== Segment start ==

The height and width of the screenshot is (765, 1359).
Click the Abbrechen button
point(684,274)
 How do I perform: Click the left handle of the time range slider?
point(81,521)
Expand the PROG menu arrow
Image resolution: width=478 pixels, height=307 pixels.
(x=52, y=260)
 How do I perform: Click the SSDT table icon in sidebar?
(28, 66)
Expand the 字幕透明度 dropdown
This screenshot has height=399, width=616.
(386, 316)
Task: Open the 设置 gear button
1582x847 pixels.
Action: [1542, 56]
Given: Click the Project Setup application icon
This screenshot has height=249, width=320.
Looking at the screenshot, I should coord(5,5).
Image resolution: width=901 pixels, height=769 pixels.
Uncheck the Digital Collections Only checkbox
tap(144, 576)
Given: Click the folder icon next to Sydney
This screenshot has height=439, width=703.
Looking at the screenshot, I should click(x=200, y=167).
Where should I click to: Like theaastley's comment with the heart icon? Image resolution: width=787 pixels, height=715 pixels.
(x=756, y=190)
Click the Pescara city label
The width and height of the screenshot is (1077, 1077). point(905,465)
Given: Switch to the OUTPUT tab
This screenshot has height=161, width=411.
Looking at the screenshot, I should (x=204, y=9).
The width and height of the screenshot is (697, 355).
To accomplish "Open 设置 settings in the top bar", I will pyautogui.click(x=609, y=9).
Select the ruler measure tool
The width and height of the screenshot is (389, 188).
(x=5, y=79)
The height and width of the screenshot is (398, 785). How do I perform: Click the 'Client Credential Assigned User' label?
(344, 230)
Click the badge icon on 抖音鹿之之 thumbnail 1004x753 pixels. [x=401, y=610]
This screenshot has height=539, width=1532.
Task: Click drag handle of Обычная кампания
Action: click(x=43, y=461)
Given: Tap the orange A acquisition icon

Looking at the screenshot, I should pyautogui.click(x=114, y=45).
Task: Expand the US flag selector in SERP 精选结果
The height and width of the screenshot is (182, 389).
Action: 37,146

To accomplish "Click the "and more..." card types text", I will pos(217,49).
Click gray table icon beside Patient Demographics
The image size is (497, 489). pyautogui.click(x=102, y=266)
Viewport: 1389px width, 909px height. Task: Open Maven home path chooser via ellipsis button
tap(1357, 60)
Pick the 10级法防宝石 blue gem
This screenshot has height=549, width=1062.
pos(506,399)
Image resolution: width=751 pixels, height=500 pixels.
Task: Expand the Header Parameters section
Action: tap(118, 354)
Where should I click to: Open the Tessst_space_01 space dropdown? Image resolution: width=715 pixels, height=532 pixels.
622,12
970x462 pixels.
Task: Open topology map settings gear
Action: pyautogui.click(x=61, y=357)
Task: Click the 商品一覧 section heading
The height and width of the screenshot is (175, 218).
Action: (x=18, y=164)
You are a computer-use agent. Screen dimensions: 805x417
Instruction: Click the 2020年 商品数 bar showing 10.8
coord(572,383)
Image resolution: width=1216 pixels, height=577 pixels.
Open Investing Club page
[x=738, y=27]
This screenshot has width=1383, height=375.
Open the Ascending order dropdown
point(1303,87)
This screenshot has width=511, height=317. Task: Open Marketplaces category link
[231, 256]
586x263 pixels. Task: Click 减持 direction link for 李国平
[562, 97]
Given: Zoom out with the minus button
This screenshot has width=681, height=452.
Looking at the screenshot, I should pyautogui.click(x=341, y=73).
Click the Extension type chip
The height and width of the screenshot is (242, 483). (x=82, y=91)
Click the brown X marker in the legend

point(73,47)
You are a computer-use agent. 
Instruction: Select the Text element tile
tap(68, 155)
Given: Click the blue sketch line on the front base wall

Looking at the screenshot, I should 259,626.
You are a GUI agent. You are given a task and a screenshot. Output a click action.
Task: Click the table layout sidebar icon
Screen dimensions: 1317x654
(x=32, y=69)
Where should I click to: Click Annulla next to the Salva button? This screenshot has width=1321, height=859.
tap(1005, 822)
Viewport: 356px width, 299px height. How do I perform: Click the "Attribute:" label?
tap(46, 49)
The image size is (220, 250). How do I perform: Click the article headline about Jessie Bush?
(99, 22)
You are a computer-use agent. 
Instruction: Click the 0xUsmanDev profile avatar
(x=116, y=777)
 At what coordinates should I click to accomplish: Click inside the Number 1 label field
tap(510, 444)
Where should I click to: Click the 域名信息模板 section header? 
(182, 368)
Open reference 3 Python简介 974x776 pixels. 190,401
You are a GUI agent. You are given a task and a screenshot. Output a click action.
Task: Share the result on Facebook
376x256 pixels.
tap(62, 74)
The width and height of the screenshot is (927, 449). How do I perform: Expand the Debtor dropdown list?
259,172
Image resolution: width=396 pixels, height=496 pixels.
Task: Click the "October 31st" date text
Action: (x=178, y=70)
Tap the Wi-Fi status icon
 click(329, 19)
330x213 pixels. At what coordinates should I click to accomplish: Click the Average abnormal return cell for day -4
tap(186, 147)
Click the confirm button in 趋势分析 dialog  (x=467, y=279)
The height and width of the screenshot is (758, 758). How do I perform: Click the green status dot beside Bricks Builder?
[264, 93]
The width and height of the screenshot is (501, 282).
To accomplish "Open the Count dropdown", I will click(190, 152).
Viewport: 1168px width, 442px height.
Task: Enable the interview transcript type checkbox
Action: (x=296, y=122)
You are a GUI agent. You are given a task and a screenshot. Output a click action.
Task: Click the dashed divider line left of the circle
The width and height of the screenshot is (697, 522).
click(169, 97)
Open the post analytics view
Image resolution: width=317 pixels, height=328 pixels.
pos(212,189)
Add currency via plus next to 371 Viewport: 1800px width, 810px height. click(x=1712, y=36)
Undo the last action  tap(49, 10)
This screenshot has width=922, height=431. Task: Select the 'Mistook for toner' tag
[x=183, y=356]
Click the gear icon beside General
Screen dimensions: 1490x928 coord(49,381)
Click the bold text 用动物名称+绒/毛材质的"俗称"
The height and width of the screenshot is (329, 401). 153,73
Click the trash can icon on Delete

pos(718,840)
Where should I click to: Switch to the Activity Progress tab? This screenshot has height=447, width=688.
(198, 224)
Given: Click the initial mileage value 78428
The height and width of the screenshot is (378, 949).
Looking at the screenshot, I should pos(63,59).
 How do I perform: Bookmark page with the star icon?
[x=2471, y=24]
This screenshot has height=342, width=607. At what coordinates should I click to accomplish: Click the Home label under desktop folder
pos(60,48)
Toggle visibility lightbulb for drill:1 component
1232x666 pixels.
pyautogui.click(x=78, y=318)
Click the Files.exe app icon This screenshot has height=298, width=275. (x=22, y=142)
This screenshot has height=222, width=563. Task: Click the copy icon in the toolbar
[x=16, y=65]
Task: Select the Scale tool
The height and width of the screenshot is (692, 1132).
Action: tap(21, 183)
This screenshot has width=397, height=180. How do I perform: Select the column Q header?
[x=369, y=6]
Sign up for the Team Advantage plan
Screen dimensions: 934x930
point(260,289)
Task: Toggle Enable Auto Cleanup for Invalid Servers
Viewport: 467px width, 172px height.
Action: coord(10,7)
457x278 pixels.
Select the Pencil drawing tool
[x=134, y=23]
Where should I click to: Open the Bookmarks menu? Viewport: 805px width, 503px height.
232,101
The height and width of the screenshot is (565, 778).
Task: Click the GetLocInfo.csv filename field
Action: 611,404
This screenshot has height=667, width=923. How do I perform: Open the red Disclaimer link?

== Segment end ==

For this exercise, transcribe all the records exactly.

Written response
The height and width of the screenshot is (765, 1359).
Click the Abbrechen button
point(684,274)
 How do I perform: Click the left handle of the time range slider?
point(81,521)
Expand the PROG menu arrow
Image resolution: width=478 pixels, height=307 pixels.
(x=52, y=260)
 How do I perform: Click the SSDT table icon in sidebar?
(28, 66)
Expand the 字幕透明度 dropdown
This screenshot has height=399, width=616.
(386, 316)
Task: Open the 设置 gear button
1582x847 pixels.
Action: [1542, 56]
Given: Click the Project Setup application icon
This screenshot has height=249, width=320.
Looking at the screenshot, I should coord(5,5).
Image resolution: width=901 pixels, height=769 pixels.
Uncheck the Digital Collections Only checkbox
tap(144, 576)
Given: Click the folder icon next to Sydney
This screenshot has height=439, width=703.
Looking at the screenshot, I should click(x=200, y=167).
Where should I click to: Like theaastley's comment with the heart icon? Image resolution: width=787 pixels, height=715 pixels.
(x=756, y=190)
Click the Pescara city label
The width and height of the screenshot is (1077, 1077). point(905,465)
Given: Switch to the OUTPUT tab
This screenshot has height=161, width=411.
Looking at the screenshot, I should (x=204, y=9).
The width and height of the screenshot is (697, 355).
To accomplish "Open 设置 settings in the top bar", I will pyautogui.click(x=609, y=9).
Select the ruler measure tool
The width and height of the screenshot is (389, 188).
(x=5, y=79)
The height and width of the screenshot is (398, 785). How do I perform: Click the 'Client Credential Assigned User' label?
(344, 230)
Click the badge icon on 抖音鹿之之 thumbnail 1004x753 pixels. [x=401, y=610]
This screenshot has height=539, width=1532.
Task: Click drag handle of Обычная кампания
Action: click(x=43, y=461)
Given: Tap the orange A acquisition icon

Looking at the screenshot, I should pyautogui.click(x=114, y=45).
Task: Expand the US flag selector in SERP 精选结果
The height and width of the screenshot is (182, 389).
Action: 37,146

To accomplish "Click the "and more..." card types text", I will pos(217,49).
Click gray table icon beside Patient Demographics
The image size is (497, 489). pyautogui.click(x=102, y=266)
Viewport: 1389px width, 909px height. Task: Open Maven home path chooser via ellipsis button
tap(1357, 60)
Pick the 10级法防宝石 blue gem
This screenshot has height=549, width=1062.
pos(506,399)
Image resolution: width=751 pixels, height=500 pixels.
Task: Expand the Header Parameters section
Action: tap(118, 354)
Where should I click to: Open the Tessst_space_01 space dropdown? Image resolution: width=715 pixels, height=532 pixels.
622,12
970x462 pixels.
Task: Open topology map settings gear
Action: pyautogui.click(x=61, y=357)
Task: Click the 商品一覧 section heading
The height and width of the screenshot is (175, 218).
Action: (x=18, y=164)
You are a computer-use agent. Screen dimensions: 805x417
Instruction: Click the 2020年 商品数 bar showing 10.8
coord(572,383)
Image resolution: width=1216 pixels, height=577 pixels.
Open Investing Club page
[x=738, y=27]
This screenshot has width=1383, height=375.
Open the Ascending order dropdown
point(1303,87)
This screenshot has width=511, height=317. Task: Open Marketplaces category link
[231, 256]
586x263 pixels. Task: Click 减持 direction link for 李国平
[562, 97]
Given: Zoom out with the minus button
This screenshot has width=681, height=452.
Looking at the screenshot, I should pyautogui.click(x=341, y=73).
Click the Extension type chip
The height and width of the screenshot is (242, 483). (x=82, y=91)
Click the brown X marker in the legend

point(73,47)
You are a computer-use agent. 
Instruction: Select the Text element tile
tap(68, 155)
Given: Click the blue sketch line on the front base wall

Looking at the screenshot, I should 259,626.
You are a GUI agent. You are given a task and a screenshot. Output a click action.
Task: Click the table layout sidebar icon
Screen dimensions: 1317x654
(x=32, y=69)
Where should I click to: Click Annulla next to the Salva button? This screenshot has width=1321, height=859.
tap(1005, 822)
Viewport: 356px width, 299px height. How do I perform: Click the "Attribute:" label?
tap(46, 49)
The image size is (220, 250). How do I perform: Click the article headline about Jessie Bush?
(99, 22)
You are a computer-use agent. 
Instruction: Click the 0xUsmanDev profile avatar
(x=116, y=777)
 At what coordinates should I click to accomplish: Click inside the Number 1 label field
tap(510, 444)
Where should I click to: Click the 域名信息模板 section header? 
(182, 368)
Open reference 3 Python简介 974x776 pixels. 190,401
You are a GUI agent. You are given a task and a screenshot. Output a click action.
Task: Share the result on Facebook
376x256 pixels.
tap(62, 74)
The width and height of the screenshot is (927, 449). How do I perform: Expand the Debtor dropdown list?
259,172
Image resolution: width=396 pixels, height=496 pixels.
Task: Click the "October 31st" date text
Action: (x=178, y=70)
Tap the Wi-Fi status icon
 click(329, 19)
330x213 pixels. At what coordinates should I click to accomplish: Click the Average abnormal return cell for day -4
tap(186, 147)
Click the confirm button in 趋势分析 dialog  (x=467, y=279)
The height and width of the screenshot is (758, 758). How do I perform: Click the green status dot beside Bricks Builder?
[264, 93]
The width and height of the screenshot is (501, 282).
To accomplish "Open the Count dropdown", I will click(190, 152).
Viewport: 1168px width, 442px height.
Task: Enable the interview transcript type checkbox
Action: (x=296, y=122)
You are a GUI agent. You are given a task and a screenshot. Output a click action.
Task: Click the dashed divider line left of the circle
The width and height of the screenshot is (697, 522).
click(169, 97)
Open the post analytics view
Image resolution: width=317 pixels, height=328 pixels.
pos(212,189)
Add currency via plus next to 371 Viewport: 1800px width, 810px height. click(x=1712, y=36)
Undo the last action  tap(49, 10)
This screenshot has width=922, height=431. Task: Select the 'Mistook for toner' tag
[x=183, y=356]
Click the gear icon beside General
Screen dimensions: 1490x928 coord(49,381)
Click the bold text 用动物名称+绒/毛材质的"俗称"
The height and width of the screenshot is (329, 401). 153,73
Click the trash can icon on Delete

pos(718,840)
Where should I click to: Switch to the Activity Progress tab? This screenshot has height=447, width=688.
(198, 224)
Given: Click the initial mileage value 78428
The height and width of the screenshot is (378, 949).
Looking at the screenshot, I should pos(63,59).
 How do I perform: Bookmark page with the star icon?
[x=2471, y=24]
This screenshot has height=342, width=607. At what coordinates should I click to accomplish: Click the Home label under desktop folder
pos(60,48)
Toggle visibility lightbulb for drill:1 component
1232x666 pixels.
pyautogui.click(x=78, y=318)
Click the Files.exe app icon This screenshot has height=298, width=275. (x=22, y=142)
This screenshot has height=222, width=563. Task: Click the copy icon in the toolbar
[x=16, y=65]
Task: Select the Scale tool
The height and width of the screenshot is (692, 1132).
Action: tap(21, 183)
This screenshot has width=397, height=180. How do I perform: Select the column Q header?
[x=369, y=6]
Sign up for the Team Advantage plan
Screen dimensions: 934x930
point(260,289)
Task: Toggle Enable Auto Cleanup for Invalid Servers
Viewport: 467px width, 172px height.
Action: coord(10,7)
457x278 pixels.
Select the Pencil drawing tool
[x=134, y=23]
Where should I click to: Open the Bookmarks menu? Viewport: 805px width, 503px height.
232,101
The height and width of the screenshot is (565, 778).
Task: Click the GetLocInfo.csv filename field
Action: 611,404
This screenshot has height=667, width=923. How do I perform: Open the red Disclaimer link?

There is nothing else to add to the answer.